Height of backwardness.

Does anybody else find this part disturbing?

And they are talking about meeting the army's "urgent needs".

In the past 7 years they have produced 9 cheetals (very small and light helo) - WTF? And that too with an airframe that they have been manufacturing for donkeys years.

Regardless - If the army placed an order in 2006 for a grand total of ten helos, and they haven't finished the order as of 2013, there is something rotten to the core there. How do you expect the forces to plan and place orders, if this is the rate at which they get even such a small aircraft? The LUH was not even on the horizon when the order was placed, and would not have been on the force planners' minds. They placed an order foreseeing an operational requirement, of ten tiny helos. If somebody had informed them that they would get them in 7 years time (actually not yet), I think they would have gone for a foreign purchase and gotten equivalents in a month or two. These are not some huge strategic game changing space ships we are talking about.

I suppose we can expect to get our last HAL built Rafale on the same day that the first intergalactic battleship takes to space.
You cannot really attack HAL on this regard. When the IA is ordering such small quantities at a time with series time delays between each separate order it makes no economic sense for HAL to keep the CHETAH/CHEETAL production line open indefinitely. It now seems that as HAL have shifted their priorities to the ALH and upcoming LUH and LCH orders that the CHEETALS will be fitted in when and where possible.

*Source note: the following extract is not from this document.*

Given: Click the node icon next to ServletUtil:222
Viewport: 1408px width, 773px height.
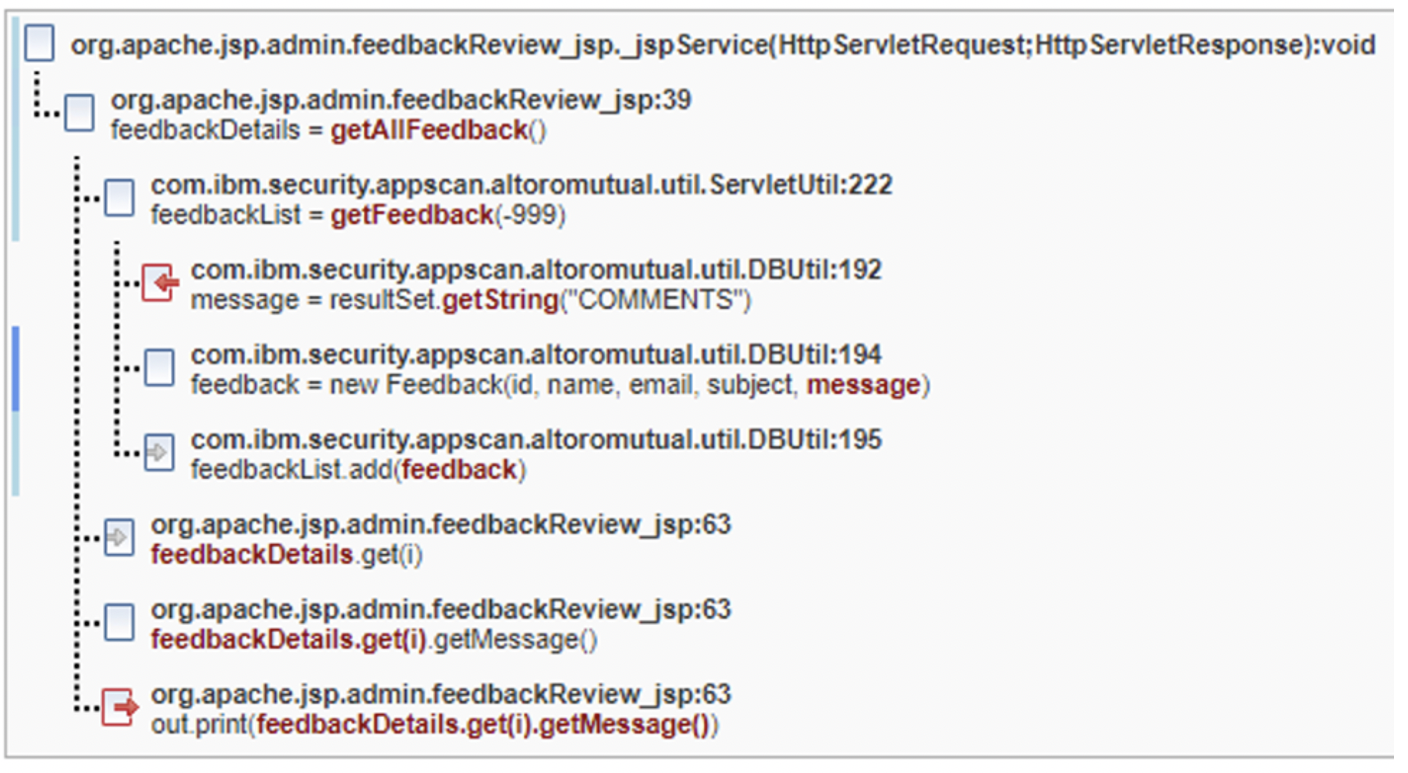Looking at the screenshot, I should pyautogui.click(x=119, y=198).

Anything else would be incredibly wasteful, if HAL decided to crank-up CHEETAL production then other orders like the ALH,LCH and LUH would be hit which is unacceptable.

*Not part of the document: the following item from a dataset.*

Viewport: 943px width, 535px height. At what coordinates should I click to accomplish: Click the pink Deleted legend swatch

Given these CHEETALS are one a stop-gap measure until the HAL LUHs get delivered it would be crazy for the CHEETAL production to adversely affect the LUH devlopment and production as a result.
 
.
Which is again criminally slow, considering that:

1) HAL has been producing the airframe for decades, and is nothing new to them (except the new engine and other slight upgrades from the basic cheetah).

Your frustration is unjustified considering, the production lines were closed after delivering ordered Cheetals (Ungraded Cheetah with 1300HP engine). Doesn't matter how much experience they had, re-starting a production line isn't a joke.

The same reason South African Denel dropped their Rooivalk combat helicopter program, when it was conceived in the 90s, there wasn't much demand and the production lines were closed after manufacturing 12 something choppers. And when demand arise, it was estimated it'd cost them around $1.2 billion to restart the production line.

2) The forces need these as of yesterday. There is a huge urgency for light helos, and the 197 LUH foreign purchase is not going to happen, and the HAL LUH will take time to arrive. Yes, it is a stop-gap solution, and that is PRECISELY why it needs to be fast. Stop gap solutions are by definition meant to be a very quick measure to tide over a period of slowness.

Same HAL is making Dhruv at a rate of 16-18 helicopters per year. I call it a negligence of the armed forces, they should have pursued LUH contract more actively. Just buy 200 odd Eurocopter Fennec and get done with it.

Someone tell me why HAL can't manufacture these any faster, in light of point 1 above. This is incompetence, plain and simple.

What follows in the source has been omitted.